Schneider and Wilson provided an overview of the intricacies of some of the MLI and heater close outs the team completed in the lift station. “There’s a lot of insulation that once you finish all those harness routings and component installations, there’s MLI that gets over the top of them,” Wilson said. “And you know once you close things out like that for flight you got to take a bunch of pictures and document all that stuff,” Schneider added.
“The other part that’s been a lot of work, too, has been up on the top part of the Service Module and the top part of the CMA, is heater closeouts and heater installations,” Wilson also noted.
“The more tedious work, actually, that happened in that phase is on the inside of the CMA,” Schneider added. “We have an internal access platform set or kit that we install that allows folks to get on the inside of the CMA and also access the forward end of the ESM.”
“There’s a bunch of tanks up there that get MLI closeouts, all those tubes that we welded in the clean room all have to get heaters and temp (temperature) sensors integrated to them,” he explained. “You’re laying on your stomach reaching down.
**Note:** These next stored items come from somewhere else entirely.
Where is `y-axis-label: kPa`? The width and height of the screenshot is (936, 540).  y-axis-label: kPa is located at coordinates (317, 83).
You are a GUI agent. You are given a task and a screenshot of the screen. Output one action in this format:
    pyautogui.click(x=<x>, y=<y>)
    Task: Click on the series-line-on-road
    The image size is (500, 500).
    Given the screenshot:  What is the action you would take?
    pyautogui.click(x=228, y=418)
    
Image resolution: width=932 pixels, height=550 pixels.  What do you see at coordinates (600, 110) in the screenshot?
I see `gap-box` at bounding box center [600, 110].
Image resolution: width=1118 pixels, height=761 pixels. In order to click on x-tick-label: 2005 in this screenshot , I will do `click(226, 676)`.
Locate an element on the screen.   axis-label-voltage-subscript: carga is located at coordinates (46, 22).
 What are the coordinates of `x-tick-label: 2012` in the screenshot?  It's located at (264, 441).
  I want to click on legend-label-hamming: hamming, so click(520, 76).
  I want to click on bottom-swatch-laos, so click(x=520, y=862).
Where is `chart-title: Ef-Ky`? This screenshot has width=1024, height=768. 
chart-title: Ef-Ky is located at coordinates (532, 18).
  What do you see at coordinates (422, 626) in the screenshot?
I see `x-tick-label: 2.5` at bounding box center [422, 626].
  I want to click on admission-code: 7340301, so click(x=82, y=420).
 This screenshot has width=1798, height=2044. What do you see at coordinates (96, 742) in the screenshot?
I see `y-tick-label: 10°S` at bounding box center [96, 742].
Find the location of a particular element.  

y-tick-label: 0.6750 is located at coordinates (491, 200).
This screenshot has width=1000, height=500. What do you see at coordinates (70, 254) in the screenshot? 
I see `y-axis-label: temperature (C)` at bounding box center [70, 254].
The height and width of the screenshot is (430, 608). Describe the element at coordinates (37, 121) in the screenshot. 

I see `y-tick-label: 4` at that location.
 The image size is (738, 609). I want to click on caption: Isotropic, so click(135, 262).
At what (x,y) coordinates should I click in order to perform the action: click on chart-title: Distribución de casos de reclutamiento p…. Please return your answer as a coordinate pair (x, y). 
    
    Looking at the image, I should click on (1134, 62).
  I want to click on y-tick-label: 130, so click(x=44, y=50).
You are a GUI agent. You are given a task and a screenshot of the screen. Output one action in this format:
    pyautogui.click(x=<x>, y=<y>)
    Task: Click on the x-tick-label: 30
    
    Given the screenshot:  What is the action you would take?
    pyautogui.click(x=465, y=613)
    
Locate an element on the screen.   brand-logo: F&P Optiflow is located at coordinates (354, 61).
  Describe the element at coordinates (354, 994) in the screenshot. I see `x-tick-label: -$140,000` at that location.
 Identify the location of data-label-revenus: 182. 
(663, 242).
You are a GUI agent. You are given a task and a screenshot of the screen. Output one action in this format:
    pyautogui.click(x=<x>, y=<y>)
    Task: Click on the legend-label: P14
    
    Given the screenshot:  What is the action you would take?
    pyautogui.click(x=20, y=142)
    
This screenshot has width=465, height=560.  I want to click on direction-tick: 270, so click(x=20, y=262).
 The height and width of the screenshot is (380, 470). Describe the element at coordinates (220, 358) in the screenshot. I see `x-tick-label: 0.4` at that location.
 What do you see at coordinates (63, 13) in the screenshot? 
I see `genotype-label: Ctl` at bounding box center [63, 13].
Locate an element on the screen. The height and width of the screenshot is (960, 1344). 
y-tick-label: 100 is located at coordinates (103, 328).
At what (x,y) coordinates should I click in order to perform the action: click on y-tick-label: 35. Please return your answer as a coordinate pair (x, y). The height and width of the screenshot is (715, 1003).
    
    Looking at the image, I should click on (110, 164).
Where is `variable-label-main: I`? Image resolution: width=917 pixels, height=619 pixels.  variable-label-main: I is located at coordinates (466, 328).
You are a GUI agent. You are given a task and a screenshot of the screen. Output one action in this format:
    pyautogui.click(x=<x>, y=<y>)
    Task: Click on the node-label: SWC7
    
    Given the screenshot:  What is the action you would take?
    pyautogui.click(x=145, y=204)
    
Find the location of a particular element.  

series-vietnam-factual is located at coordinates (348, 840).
It’s kind of tedious, difficult work and you can’t have a lot of people in there at one time.”
“So it’s kind of tedious and difficult work and then you’ve got to wrap all the heaters with special tape and it’s…painful,” he added.
The module was then moved to the Avionics, Power and Wiring Station in early February for IPO and functional testing.
NASA and Lockheed have been building the American modules in the O&C Building for a while, but the team performing this first Service Module integration brought together both NASA, the European Space Agency (ESA), and their respective contractors.
“It’s interesting because it’s the first phase of work we’ve had where you’ve got the international team, too,” Wilson noted. “And so you’ve got both NASA and Lockheed folks and Lockheed is normal contractor supporting like we’ve always had, but we also now have ESA and Airbus and TAS-I (Thales Alenia Space Italy) and Dutch Space (now Airbus Defence and Space Netherlands) all in the mix, too, doing their work and interleaving all of that in the workflow. It potentially could have been a challenging time having that many different entities working [together] but it’s gone very, very well.”